■ **ABOUT THIS TASK**: Take the line that contains "Open help question mark icon" and each line after it to the end of the data below, and set them down exactly, omitting pictures.

Collection entries:
---+---
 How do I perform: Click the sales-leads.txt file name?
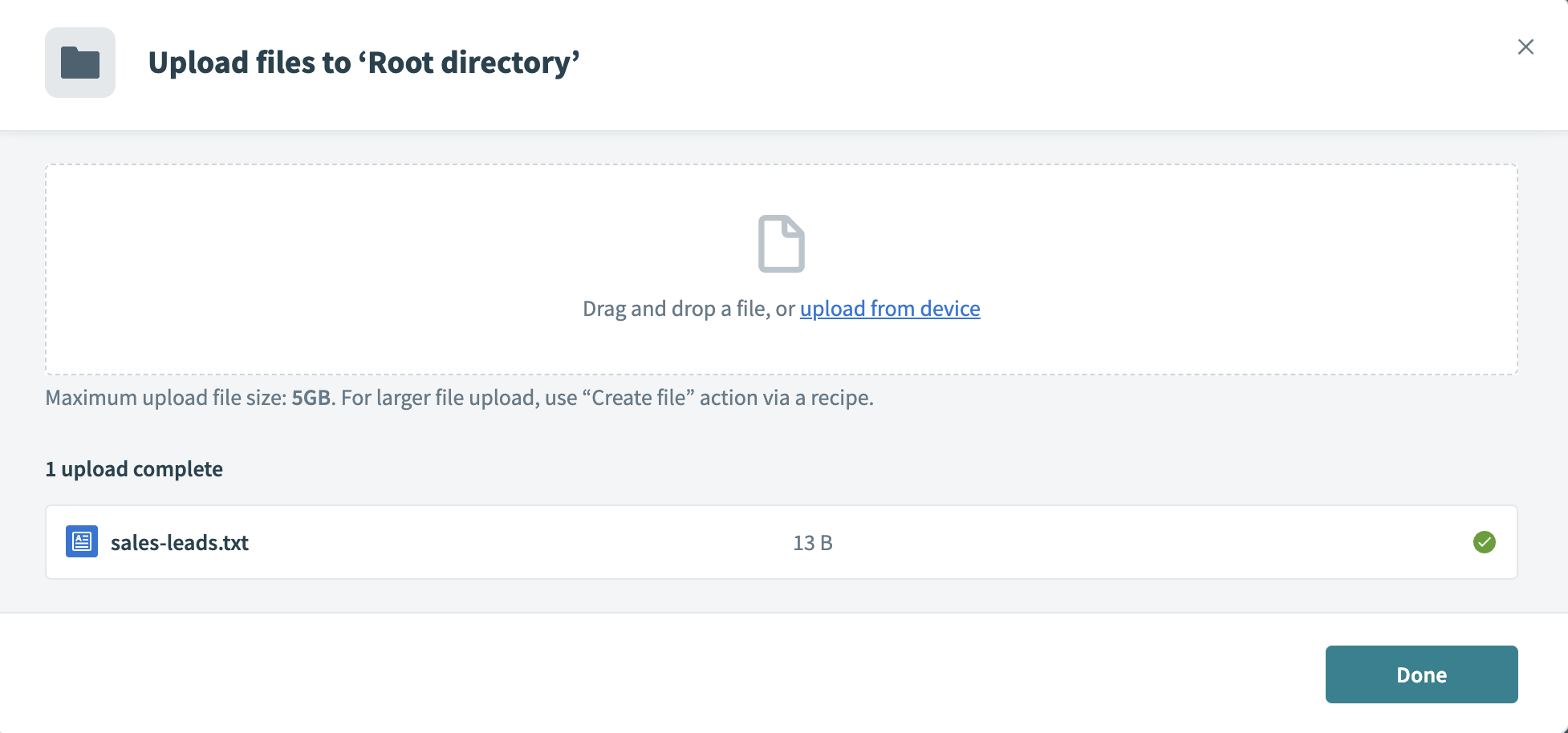(x=180, y=542)
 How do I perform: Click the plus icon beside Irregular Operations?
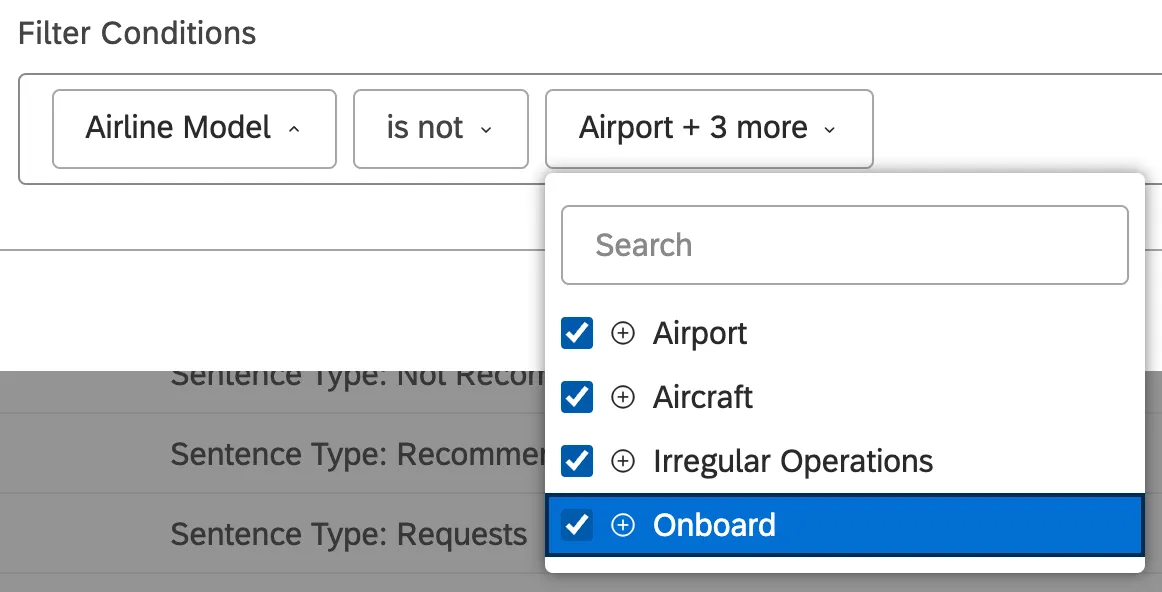[622, 461]
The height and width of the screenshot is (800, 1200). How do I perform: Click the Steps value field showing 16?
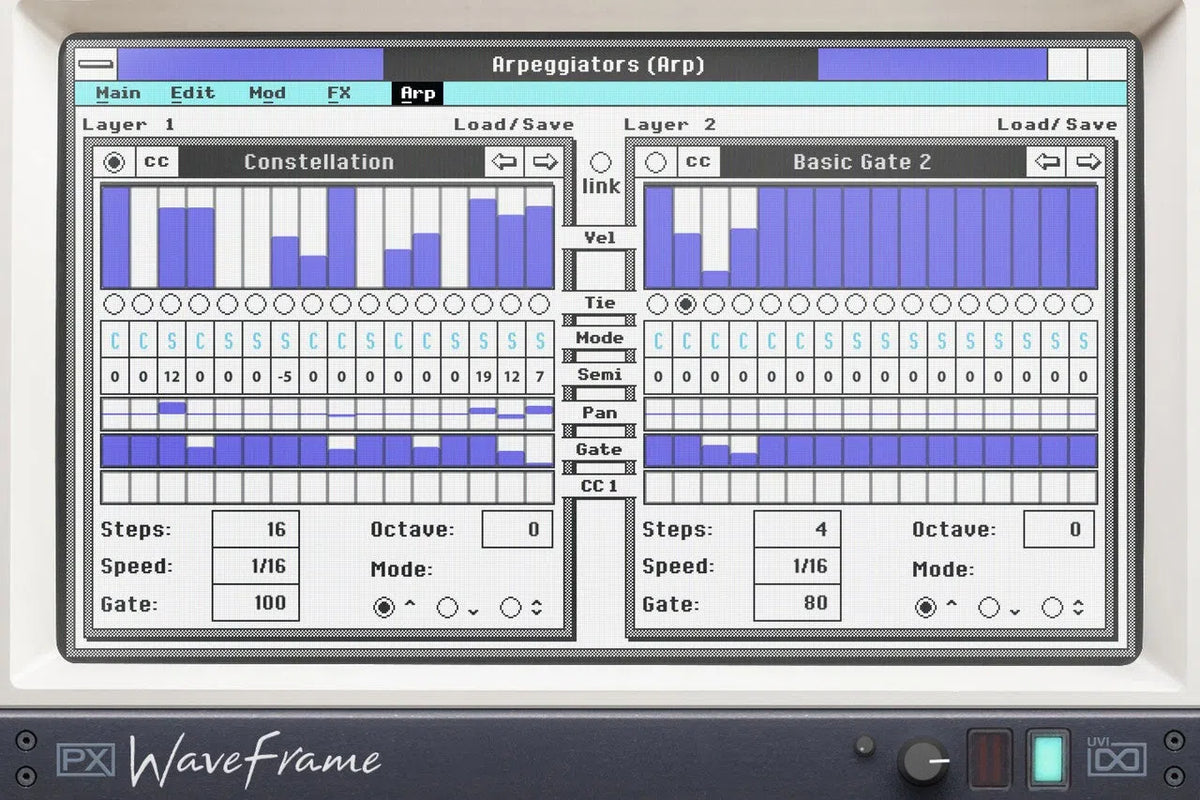tap(255, 529)
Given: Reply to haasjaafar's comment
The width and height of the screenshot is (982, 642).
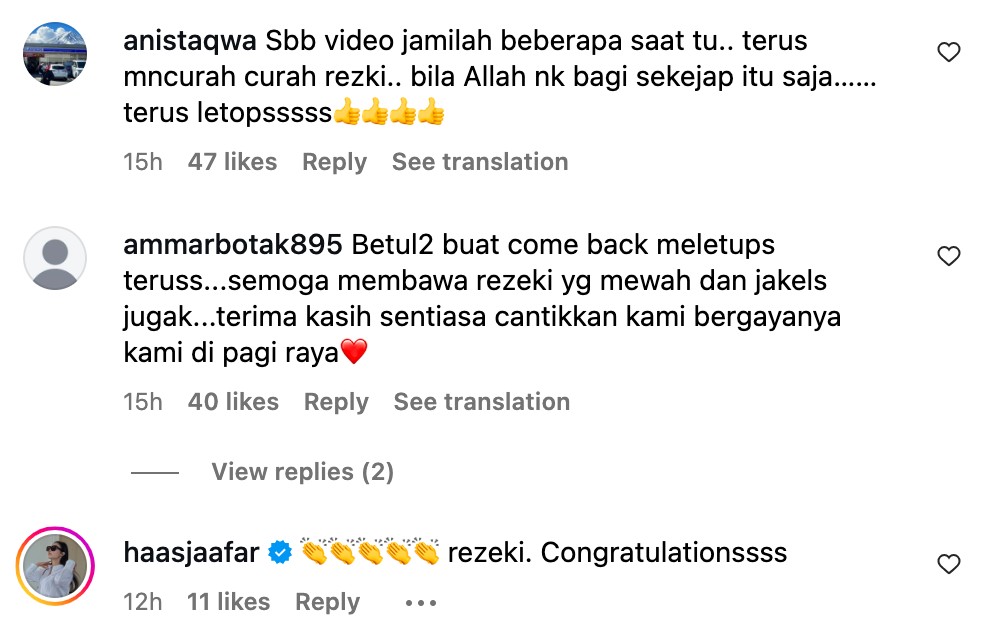Looking at the screenshot, I should point(328,602).
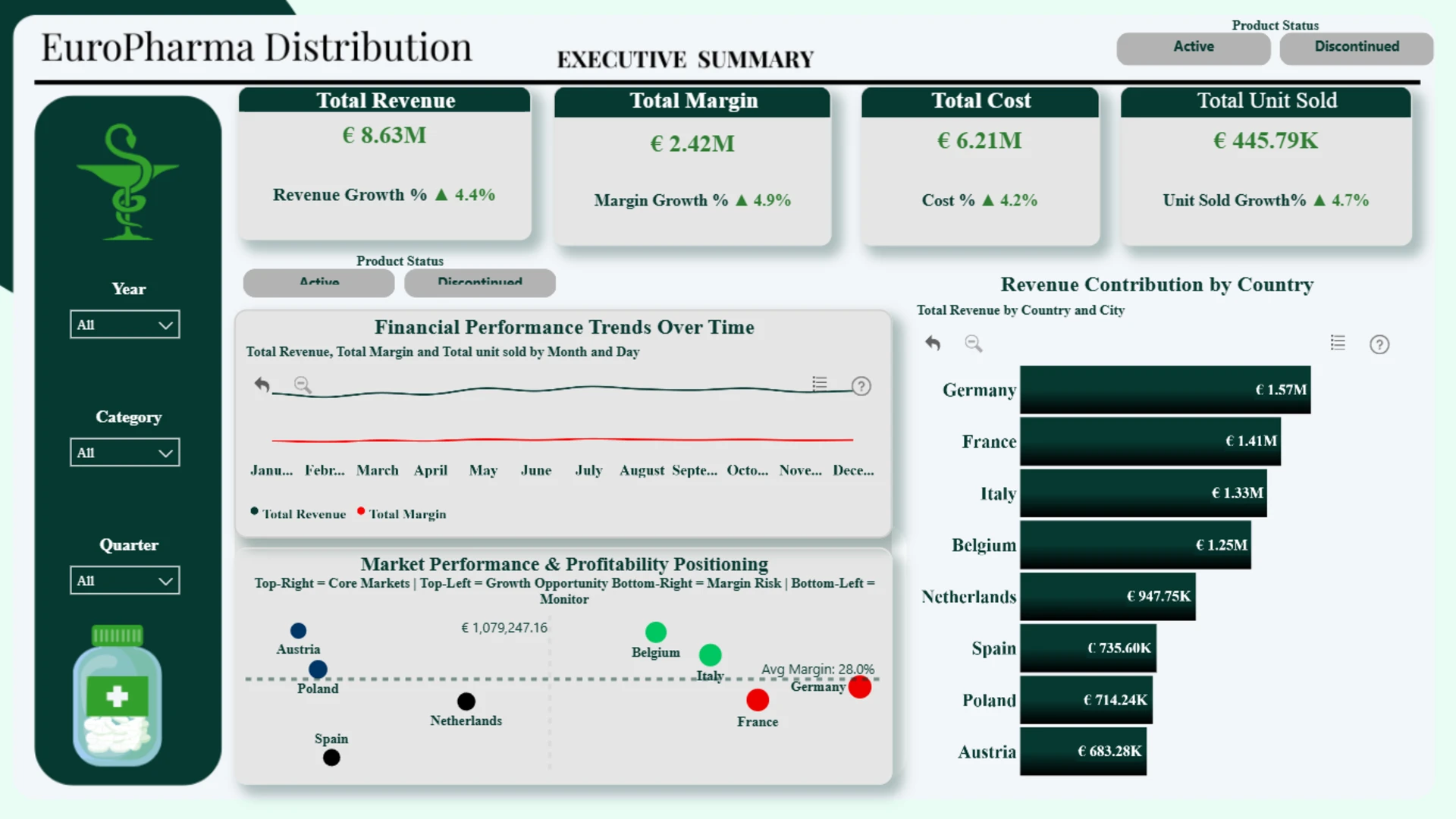The image size is (1456, 819).
Task: Toggle the Active slicer above the trends chart
Action: 318,283
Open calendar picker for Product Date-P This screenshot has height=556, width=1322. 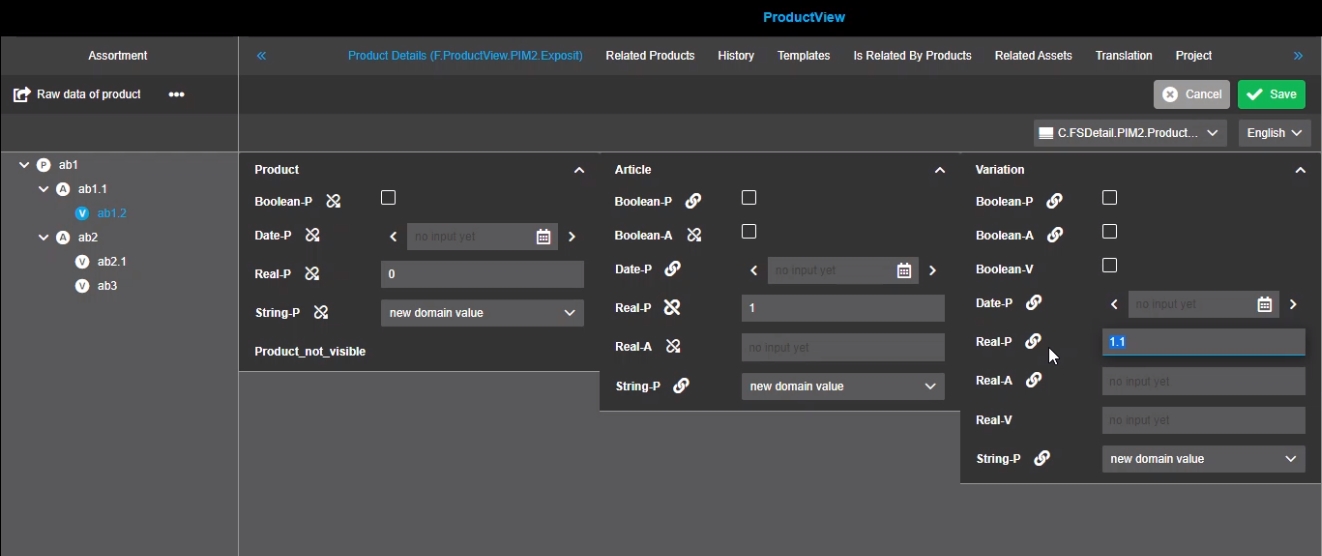coord(543,237)
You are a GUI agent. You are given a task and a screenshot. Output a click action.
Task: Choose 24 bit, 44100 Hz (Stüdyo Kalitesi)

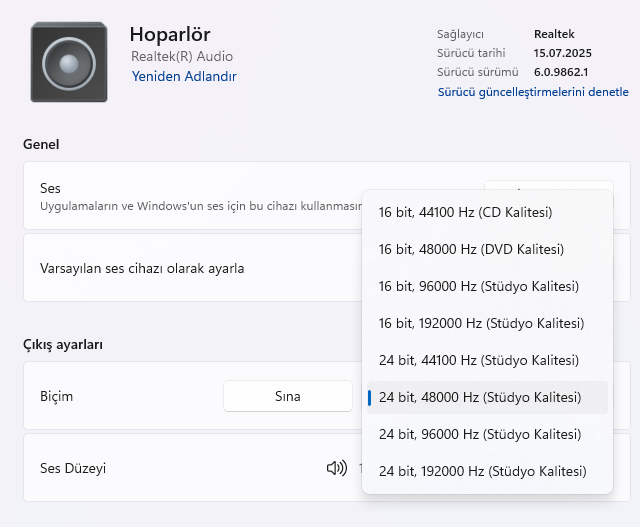pos(478,360)
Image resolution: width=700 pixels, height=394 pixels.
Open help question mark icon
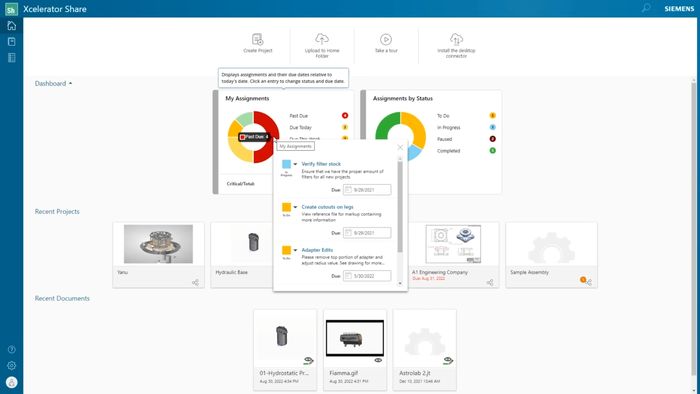point(12,349)
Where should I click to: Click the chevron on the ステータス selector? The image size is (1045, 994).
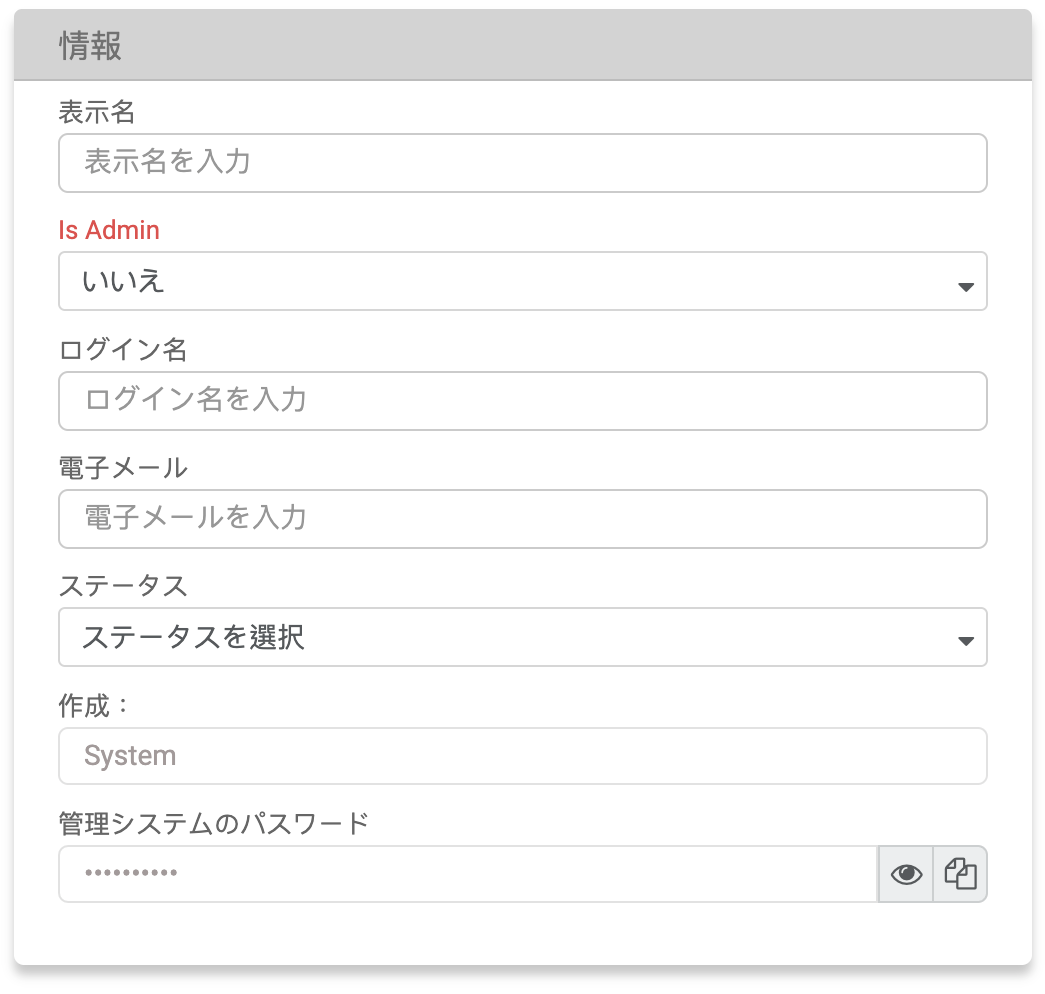[x=966, y=637]
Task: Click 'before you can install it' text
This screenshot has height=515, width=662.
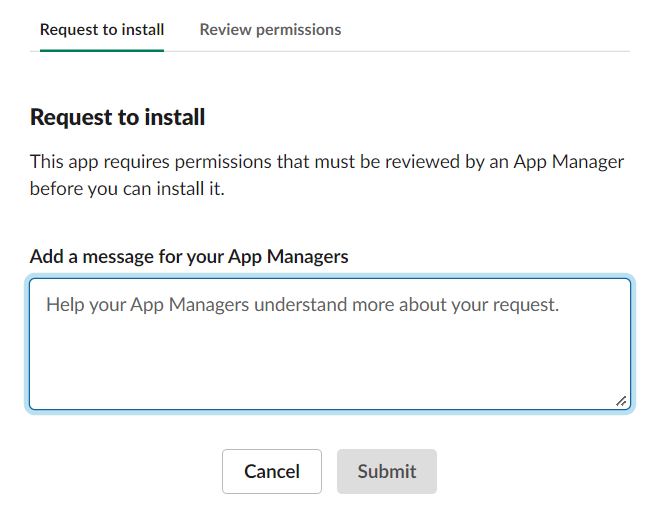Action: pos(127,188)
---+---
■ **RESPONSE**:
Open help question mark icon
point(12,349)
Where should I click to: Click the chevron on the ステータス selector? The image size is (1045, 994).
[x=966, y=637]
Task: Click 'before you can install it' text
This screenshot has height=515, width=662.
Action: pos(127,188)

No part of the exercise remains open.